Reviews – THE ANDREWS BROTHERS

BROADWAY WORLD

The Andrews Brothers CastFounder and Artistic Director, Chuck Yates, has once again assembled a “dream team” of actors, directors and designers who deliver at every turn. The Andrews Brothers is all fluff, to be sure, but it is presented with such panache, polish and style that the diversion from anything with more depth is just what the doctor ordered. I can’t think of a better description than a very old-fashioned word – “delightful”! It was absolutely delightful. I LOVED THIS SHOW and you will too.

Let’s start with the actors – each and every one masterful and quite magic! If you looked in the Broadway dictionary under “triple threat” you would, undoubtedly, find their headshots and resumes. There was so much craft and skill going on on that stage that it was truly an embarrassment of riches, Michael Paternostro (Lawrence) is pure charm and charisma from word go, backed up by a song and dance style and finesse that begs the question – “what if Gene Kelly and Fred Astaire had a baby?” Jamie Torcellini (Max) has a wonderfully commanding presence and is the perfect “anchor” to the quartet. Bets Malone, no surprise, is absolutely wonderful and engaging as the pin-up Peggy. Larry Raben (Patrick) is nothing short of magic! It is difficult to take your eyes off of every subtle nuance he brings to his character, even when he is not intended to be the center of attention. The show requires a lot of slap-stick, “Three Stooges-esque” staging that can come off as awkward and embarrassing in the wrong hands – but not this quartet. They handle the broadest “over the top” moments with great aplomb and sing the pants off of the lush vocal harmonies. These four actors, alone, are the reason to see this show.

BROADWAY WORLD – David Green

DESERT LOCAL NEWS

As the radio announcer used to say at the beginning of every 1940’s Lone Ranger broadcast  “…we now return to those thrilling days of yesteryear” – but not out west.  Instead Coyote StageWorks, of Palm Springs is taking everyone to a small island in the Pacific where three “4F” USO stagehands prepare for the arrival of the Andrews sisters, who are scheduled to perform their USO show for the troops that night.

In “The Andrews Brothers”, created and written by Roger Bean, it seems the famous Andrews Sisters are a no-show for the troops tonight.  Patty Andrews has come down with the chicken pox and everyone is temporarily quarantined even the backup singers.  Peggy Jones (a vivacious, beautiful, Bets Malone), a professional entertainer and pin-up girl who was scheduled to open the show, now prepares to rehearse with the three stagehands:  Larry Raben as stuttering Patrick; Michael Paternostro as eyeglasses-challenged Lawrence; and Jamie Torcellini as older brother Max.

What’s a girl to do?  Why convince the three brothers that they can go on for the Andrews sisters instead – with her of course!  Its a big stage and the GI’s are seated a long way from the “girls” … humm …It just might work with no one the wiser… yeah sure, and that’s when all the fun begins.

“The Andrews Brothers” runs at the Annenberg Theatre, in Palm Springs, through February 16, 2014.  For tickets call the box office at760-325-4490.

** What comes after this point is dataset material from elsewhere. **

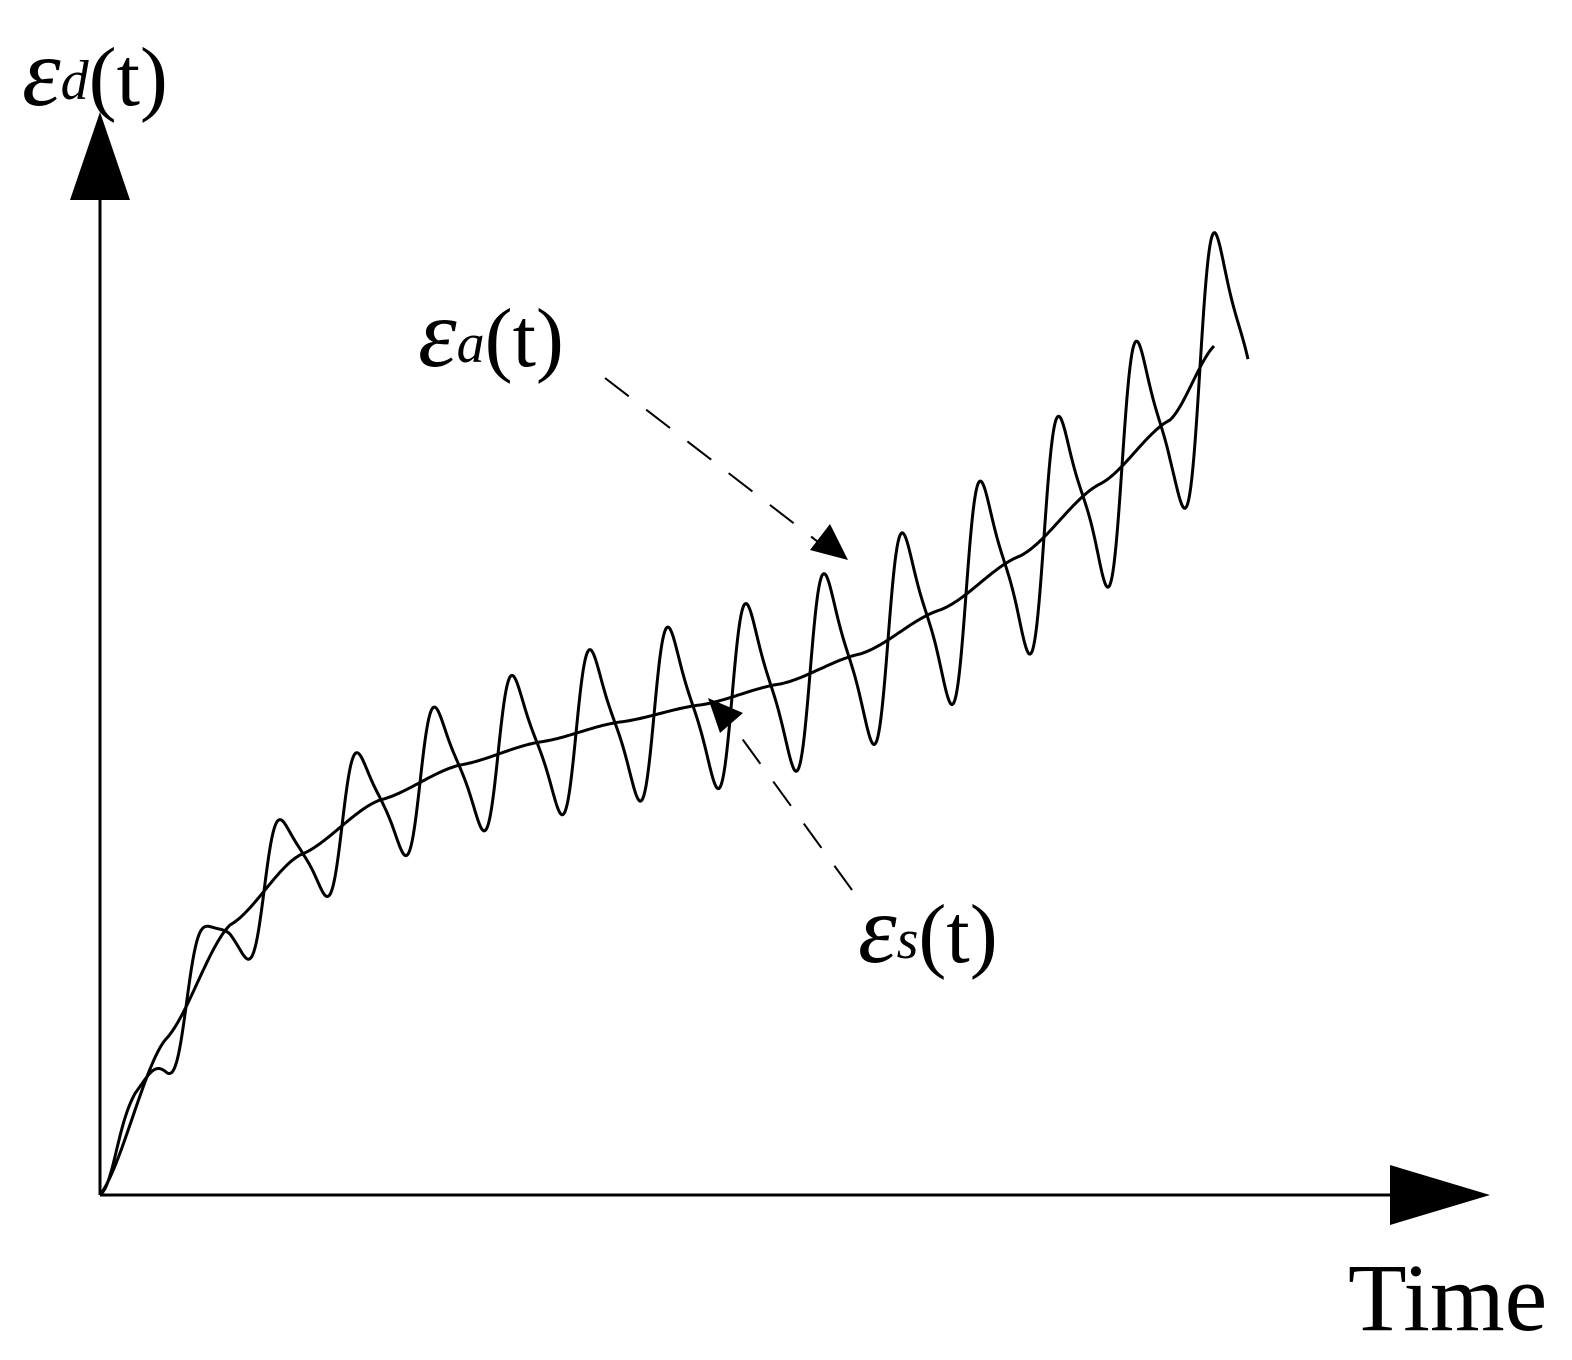 This screenshot has height=1360, width=1572. What do you see at coordinates (1448, 1298) in the screenshot?
I see `x-axis-label: Time` at bounding box center [1448, 1298].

Jack Lyons – Desert Local News

THE DESERT SUN

The Andrew Brothers’ bring back the 1940s at the Annenberg Theater
The Coyote Stageworks production of “The Andrews Brothers: A Madcap Musical Salute to the Swinging ’40s” is a tale of two tales.

The first act is the story of three stagehands named Andrews who long for a shot at entertaining the troops during World War II with pinup star Peggy Jones and the Andrews Sisters. The exposition reveals that the brothers were classified 4F, but they still want to do their part for the war effort. So they rehearse with Peggy as her backup singers until the Andrews Sisters arrive.

The second act is their show. The Andrews Sisters’ flight is canceled, so the Andrews brothers don female army attire and do the Andrews Sisters’ act – high harmonies, dance moves and all.